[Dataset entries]
=-=-=

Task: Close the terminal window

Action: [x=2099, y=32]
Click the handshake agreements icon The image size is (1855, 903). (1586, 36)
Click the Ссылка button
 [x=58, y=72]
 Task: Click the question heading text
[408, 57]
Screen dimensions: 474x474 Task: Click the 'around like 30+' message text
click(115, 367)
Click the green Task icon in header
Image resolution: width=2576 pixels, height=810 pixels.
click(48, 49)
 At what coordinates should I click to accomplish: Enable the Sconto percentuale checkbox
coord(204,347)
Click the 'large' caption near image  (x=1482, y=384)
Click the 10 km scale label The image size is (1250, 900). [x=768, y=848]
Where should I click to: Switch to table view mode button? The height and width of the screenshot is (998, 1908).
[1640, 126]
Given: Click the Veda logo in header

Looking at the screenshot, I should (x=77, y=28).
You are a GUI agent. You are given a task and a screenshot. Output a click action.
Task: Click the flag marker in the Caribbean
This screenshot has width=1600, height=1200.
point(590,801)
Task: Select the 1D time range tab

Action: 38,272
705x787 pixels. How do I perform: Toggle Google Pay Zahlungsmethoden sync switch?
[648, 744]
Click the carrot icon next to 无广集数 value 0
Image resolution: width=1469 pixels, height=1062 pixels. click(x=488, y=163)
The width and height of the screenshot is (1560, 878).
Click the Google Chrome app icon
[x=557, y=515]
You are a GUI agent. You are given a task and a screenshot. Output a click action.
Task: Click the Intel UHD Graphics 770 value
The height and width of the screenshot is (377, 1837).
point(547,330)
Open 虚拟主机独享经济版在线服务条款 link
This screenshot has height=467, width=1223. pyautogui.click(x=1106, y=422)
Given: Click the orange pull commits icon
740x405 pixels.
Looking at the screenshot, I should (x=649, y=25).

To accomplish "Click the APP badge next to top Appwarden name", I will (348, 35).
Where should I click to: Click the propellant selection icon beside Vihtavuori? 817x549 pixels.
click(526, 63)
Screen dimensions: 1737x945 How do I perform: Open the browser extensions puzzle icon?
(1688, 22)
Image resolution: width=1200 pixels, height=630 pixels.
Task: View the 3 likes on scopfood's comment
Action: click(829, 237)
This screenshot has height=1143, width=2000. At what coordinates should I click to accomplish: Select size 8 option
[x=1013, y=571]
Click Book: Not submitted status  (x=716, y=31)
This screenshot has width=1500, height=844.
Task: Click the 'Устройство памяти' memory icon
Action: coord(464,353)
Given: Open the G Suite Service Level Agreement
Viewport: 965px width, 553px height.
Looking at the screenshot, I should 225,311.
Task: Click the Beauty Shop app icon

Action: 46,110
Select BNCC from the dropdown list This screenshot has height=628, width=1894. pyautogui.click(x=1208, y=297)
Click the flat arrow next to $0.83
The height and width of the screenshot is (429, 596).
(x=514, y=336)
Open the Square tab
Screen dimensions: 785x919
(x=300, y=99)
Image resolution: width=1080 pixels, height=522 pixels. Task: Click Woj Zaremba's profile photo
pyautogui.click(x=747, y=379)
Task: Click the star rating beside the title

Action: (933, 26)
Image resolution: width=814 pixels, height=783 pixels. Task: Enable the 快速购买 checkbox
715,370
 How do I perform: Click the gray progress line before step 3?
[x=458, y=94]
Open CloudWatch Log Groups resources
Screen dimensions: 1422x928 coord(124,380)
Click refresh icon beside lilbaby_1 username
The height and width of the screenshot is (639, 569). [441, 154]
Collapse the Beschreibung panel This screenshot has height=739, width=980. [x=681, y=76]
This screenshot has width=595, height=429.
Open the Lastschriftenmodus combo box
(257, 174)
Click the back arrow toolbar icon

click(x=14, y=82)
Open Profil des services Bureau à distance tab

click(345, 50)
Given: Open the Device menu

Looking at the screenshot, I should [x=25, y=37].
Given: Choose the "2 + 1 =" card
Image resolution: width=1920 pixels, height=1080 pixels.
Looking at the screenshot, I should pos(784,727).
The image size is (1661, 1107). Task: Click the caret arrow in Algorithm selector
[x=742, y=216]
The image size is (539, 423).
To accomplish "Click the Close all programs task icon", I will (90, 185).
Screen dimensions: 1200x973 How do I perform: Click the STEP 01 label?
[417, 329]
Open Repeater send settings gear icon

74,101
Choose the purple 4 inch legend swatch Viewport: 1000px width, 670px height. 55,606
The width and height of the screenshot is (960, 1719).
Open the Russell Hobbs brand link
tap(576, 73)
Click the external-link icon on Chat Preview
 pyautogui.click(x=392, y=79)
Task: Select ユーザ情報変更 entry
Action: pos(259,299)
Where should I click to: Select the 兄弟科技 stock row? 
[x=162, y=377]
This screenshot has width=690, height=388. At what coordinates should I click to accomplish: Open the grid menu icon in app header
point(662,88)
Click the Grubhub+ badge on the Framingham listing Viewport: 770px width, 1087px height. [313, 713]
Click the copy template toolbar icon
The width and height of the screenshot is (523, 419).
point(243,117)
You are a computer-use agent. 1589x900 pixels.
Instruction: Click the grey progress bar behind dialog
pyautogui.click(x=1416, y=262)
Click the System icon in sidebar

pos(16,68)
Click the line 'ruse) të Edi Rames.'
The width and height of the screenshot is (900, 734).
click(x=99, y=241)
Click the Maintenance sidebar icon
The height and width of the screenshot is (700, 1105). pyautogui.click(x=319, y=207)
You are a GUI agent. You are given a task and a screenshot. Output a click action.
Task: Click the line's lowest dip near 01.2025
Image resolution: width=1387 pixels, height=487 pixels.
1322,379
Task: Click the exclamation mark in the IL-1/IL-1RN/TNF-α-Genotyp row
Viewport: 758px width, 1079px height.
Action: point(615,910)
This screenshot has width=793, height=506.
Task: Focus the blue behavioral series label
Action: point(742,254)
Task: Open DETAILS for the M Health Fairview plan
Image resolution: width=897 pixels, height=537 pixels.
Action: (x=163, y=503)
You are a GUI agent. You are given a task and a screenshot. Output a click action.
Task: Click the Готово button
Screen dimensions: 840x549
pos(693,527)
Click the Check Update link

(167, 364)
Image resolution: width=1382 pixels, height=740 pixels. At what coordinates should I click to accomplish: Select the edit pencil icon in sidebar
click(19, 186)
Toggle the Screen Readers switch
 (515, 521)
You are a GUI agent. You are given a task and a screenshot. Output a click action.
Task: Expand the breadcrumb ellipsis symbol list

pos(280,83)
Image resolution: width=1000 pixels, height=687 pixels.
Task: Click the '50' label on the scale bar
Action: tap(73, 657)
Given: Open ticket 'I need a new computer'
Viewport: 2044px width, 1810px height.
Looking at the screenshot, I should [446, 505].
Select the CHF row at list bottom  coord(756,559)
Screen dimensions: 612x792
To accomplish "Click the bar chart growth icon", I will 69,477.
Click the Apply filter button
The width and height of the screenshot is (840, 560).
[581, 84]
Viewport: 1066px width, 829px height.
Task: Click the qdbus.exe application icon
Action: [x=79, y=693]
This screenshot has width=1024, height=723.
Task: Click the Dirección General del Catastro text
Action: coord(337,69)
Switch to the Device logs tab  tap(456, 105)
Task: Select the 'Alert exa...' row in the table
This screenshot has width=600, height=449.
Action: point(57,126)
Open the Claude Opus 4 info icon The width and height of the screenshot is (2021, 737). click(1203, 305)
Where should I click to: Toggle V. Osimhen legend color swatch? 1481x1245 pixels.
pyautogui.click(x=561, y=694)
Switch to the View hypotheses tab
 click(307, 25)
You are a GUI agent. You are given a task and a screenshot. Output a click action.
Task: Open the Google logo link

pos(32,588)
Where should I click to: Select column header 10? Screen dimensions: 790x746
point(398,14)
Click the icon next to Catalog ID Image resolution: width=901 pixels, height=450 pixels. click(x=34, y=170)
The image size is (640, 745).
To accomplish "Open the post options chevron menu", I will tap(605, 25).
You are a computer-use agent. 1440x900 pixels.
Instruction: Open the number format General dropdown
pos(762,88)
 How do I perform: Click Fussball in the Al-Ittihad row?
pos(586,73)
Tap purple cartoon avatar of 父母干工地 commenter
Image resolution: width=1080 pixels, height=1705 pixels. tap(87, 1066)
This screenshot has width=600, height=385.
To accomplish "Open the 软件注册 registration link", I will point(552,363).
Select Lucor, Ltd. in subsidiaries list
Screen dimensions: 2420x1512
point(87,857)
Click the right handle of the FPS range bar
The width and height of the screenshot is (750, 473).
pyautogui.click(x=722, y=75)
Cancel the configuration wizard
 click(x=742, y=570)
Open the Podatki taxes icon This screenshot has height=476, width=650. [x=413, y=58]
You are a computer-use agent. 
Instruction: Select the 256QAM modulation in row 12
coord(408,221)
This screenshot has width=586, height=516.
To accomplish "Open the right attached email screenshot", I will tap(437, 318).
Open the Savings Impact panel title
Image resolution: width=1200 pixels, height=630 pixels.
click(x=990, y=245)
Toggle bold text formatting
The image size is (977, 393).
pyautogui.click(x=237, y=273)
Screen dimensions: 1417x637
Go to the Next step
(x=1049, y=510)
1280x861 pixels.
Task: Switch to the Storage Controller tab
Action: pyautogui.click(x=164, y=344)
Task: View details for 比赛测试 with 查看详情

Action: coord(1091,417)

=-=-=

*Task to complete*:
Copy each line above that has the word "right".

*The completed task*:
Click the right handle of the FPS range bar
To accomplish "Open the right attached email screenshot", I will tap(437, 318).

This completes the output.